Aim: FOXP2 was described as the first gene relevant to human speech and language disorders. The main objective of this study was to compare the distribution of FOXP2 gene polymorphisms between patients with speech sound disorder and healthy controls.
Methods: Five FOXP2 polymorphisms, rs923875, rs2396722, rs1852469, rs17137124 and rs1456031, were analyzed in 150 patients with speech sound disorder according to DSM-IV, as well as in 140 healthy controls. Coding exons for key domains of FOXP2 were also sequenced in all the patients.

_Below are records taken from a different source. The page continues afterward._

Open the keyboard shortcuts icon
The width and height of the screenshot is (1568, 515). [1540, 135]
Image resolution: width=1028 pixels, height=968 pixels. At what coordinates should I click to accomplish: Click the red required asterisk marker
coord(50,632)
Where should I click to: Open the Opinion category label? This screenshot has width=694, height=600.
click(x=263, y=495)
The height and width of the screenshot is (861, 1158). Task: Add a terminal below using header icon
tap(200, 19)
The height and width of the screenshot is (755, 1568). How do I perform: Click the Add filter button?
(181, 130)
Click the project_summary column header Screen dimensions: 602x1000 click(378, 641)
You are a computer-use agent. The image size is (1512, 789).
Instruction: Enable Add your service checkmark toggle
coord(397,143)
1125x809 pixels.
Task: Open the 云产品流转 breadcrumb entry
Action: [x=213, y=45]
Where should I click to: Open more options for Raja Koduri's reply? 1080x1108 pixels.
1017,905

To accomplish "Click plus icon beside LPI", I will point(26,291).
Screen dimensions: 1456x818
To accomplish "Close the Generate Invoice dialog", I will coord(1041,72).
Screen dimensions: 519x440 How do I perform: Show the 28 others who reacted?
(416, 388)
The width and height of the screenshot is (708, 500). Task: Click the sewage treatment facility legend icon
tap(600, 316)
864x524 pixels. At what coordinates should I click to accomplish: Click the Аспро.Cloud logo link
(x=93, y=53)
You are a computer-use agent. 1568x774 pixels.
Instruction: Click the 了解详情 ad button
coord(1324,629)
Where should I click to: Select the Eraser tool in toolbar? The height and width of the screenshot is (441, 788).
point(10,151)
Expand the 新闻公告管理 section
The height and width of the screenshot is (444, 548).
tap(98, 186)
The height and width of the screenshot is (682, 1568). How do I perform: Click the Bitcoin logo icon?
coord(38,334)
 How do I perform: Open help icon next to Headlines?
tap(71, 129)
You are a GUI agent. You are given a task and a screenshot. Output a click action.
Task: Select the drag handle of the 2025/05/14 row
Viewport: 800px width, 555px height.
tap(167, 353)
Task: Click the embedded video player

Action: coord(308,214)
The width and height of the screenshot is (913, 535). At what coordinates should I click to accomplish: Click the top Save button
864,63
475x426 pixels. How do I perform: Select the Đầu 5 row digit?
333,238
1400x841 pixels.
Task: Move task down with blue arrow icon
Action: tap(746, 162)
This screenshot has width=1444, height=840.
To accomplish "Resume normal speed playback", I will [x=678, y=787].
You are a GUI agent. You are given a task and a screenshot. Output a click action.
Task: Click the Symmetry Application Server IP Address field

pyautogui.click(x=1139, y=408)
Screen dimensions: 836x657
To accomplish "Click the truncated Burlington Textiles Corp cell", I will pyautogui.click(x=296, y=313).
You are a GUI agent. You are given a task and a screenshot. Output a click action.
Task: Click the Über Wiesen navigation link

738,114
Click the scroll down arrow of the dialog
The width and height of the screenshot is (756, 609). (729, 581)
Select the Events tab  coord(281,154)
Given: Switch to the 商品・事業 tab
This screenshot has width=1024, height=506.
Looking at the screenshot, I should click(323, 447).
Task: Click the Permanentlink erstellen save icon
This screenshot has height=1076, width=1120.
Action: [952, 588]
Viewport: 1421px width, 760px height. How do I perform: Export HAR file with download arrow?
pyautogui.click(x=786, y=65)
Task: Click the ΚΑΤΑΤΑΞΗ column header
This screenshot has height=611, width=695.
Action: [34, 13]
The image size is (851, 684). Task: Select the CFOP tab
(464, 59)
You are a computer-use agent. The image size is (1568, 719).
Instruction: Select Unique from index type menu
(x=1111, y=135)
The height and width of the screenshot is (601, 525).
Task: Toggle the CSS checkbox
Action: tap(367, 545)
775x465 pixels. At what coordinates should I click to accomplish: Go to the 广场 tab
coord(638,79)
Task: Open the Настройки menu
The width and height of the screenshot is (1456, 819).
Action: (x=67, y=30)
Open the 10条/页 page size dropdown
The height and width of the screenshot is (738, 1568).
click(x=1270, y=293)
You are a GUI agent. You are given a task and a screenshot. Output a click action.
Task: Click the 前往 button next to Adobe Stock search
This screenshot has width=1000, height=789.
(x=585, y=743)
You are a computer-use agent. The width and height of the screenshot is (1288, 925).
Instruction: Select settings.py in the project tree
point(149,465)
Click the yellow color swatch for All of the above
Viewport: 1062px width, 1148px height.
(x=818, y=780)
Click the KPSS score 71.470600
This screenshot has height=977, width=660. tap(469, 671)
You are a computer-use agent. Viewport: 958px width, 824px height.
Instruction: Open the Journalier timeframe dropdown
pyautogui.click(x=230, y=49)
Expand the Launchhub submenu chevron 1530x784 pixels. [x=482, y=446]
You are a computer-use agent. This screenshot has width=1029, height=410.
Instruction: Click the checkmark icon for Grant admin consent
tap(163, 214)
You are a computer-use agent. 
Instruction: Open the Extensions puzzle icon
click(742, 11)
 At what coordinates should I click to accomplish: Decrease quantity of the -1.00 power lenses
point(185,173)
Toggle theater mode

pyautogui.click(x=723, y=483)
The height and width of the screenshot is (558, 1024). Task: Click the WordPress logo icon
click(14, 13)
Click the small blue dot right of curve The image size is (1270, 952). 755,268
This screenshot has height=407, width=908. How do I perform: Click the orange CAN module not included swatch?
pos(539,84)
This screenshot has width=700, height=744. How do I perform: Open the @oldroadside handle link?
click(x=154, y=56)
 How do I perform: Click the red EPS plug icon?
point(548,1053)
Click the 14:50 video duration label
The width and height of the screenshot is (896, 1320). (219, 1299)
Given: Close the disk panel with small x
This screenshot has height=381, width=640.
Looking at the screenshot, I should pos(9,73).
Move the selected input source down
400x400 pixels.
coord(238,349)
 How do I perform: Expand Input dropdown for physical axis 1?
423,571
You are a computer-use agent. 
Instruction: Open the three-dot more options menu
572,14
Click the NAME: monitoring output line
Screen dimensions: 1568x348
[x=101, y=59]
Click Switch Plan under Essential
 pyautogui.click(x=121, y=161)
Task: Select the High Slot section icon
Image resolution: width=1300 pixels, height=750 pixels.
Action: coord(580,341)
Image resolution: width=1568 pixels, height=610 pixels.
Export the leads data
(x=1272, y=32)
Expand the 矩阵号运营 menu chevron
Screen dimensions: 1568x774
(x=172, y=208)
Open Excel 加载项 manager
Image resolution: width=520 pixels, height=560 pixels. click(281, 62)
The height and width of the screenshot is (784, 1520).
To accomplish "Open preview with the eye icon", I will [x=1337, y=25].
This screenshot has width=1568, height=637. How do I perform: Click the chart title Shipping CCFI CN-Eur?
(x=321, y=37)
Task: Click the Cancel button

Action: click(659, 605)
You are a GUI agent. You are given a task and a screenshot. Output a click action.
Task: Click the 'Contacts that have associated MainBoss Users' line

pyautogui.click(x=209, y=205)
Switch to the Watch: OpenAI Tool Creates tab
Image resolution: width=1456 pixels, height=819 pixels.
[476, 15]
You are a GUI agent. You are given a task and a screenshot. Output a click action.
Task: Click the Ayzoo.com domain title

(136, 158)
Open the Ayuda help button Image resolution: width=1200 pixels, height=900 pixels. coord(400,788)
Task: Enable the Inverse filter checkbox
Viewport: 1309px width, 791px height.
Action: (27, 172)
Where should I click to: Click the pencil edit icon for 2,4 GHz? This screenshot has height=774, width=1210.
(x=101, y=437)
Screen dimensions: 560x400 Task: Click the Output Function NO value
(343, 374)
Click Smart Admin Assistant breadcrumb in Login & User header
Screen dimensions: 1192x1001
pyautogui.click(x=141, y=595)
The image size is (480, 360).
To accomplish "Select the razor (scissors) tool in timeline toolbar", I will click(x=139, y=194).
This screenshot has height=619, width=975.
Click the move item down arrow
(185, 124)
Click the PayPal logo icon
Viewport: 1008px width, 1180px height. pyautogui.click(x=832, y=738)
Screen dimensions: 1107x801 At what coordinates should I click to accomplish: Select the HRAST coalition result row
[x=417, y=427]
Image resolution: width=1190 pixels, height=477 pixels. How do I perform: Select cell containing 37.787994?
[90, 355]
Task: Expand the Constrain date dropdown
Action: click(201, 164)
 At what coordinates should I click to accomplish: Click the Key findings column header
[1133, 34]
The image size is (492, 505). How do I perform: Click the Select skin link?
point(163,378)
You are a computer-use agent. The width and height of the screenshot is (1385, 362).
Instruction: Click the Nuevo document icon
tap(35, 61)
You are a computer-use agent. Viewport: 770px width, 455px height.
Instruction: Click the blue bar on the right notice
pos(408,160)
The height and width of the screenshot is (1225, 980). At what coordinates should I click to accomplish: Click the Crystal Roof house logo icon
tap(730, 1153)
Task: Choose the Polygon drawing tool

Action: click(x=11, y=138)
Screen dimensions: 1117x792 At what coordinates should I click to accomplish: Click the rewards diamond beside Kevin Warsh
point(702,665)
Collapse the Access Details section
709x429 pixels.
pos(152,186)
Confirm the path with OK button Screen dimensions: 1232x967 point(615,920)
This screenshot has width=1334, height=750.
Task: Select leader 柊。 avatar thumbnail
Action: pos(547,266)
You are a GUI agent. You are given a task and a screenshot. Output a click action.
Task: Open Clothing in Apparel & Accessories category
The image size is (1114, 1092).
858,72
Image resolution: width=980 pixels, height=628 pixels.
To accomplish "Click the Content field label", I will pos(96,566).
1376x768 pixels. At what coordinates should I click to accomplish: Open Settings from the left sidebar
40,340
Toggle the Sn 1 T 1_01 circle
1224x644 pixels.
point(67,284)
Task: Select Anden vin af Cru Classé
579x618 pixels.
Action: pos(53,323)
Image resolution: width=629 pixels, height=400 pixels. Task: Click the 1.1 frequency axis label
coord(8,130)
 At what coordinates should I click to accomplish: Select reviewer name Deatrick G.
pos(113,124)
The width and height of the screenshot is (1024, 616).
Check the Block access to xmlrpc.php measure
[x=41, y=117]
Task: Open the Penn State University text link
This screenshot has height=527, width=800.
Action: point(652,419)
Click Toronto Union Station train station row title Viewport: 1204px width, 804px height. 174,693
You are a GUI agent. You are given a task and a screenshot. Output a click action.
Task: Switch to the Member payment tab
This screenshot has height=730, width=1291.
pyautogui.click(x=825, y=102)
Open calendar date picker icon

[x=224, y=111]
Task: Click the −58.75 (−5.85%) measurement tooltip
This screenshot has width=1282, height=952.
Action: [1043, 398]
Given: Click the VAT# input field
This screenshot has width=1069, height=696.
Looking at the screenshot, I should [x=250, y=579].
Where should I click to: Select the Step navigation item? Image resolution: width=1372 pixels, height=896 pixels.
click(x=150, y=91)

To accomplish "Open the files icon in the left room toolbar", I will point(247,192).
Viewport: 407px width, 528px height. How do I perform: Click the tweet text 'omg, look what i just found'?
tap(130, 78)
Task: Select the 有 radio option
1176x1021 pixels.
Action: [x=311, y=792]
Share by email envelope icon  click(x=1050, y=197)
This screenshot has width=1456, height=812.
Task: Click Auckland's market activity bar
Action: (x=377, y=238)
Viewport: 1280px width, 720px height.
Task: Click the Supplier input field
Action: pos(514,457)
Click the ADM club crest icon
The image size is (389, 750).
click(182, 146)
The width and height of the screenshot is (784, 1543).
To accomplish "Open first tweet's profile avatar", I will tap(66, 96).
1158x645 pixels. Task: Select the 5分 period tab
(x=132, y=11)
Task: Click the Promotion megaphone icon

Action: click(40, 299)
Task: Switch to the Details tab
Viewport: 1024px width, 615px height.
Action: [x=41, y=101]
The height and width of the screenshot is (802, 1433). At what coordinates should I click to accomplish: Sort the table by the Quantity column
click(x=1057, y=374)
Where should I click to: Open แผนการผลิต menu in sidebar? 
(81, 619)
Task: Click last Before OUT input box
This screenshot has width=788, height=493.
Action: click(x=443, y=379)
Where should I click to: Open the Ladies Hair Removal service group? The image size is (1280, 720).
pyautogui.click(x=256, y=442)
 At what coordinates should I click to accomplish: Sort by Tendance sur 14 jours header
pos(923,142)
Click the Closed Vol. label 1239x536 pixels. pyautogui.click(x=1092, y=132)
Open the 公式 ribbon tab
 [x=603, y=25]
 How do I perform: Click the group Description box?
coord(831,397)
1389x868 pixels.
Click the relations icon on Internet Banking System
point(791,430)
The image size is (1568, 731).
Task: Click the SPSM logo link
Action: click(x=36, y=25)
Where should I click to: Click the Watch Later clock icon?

Results: Significant differences in the genotype (P = 0.001) and allele (P = 0.0025) frequencies of rs1852469 (located 5′ upstream of the ATG initiator codon) were found between patients and controls. The excess of the T allele in the patients group remained significant after Bonferroni correction (P = 0.0126). Further investigations revealed a risk haplotype: rs2396722T/+rs1852469T. Our screening of key domains did not detect any point mutations in this sample. But we detected heterozygous triplet deletion of the glutamine-encoding region of exon 5 that alter FOXP2 protein sequence in five probands. These changes are predicted to yield a polyglutamine tract reduction from 40 to 39 consecutive glutamines.
Conclusions: Our data support a possible role of FOXP2 in the vulnerability to speech sound disorder, which adds further evidence to implicate this gene in speech and language functions.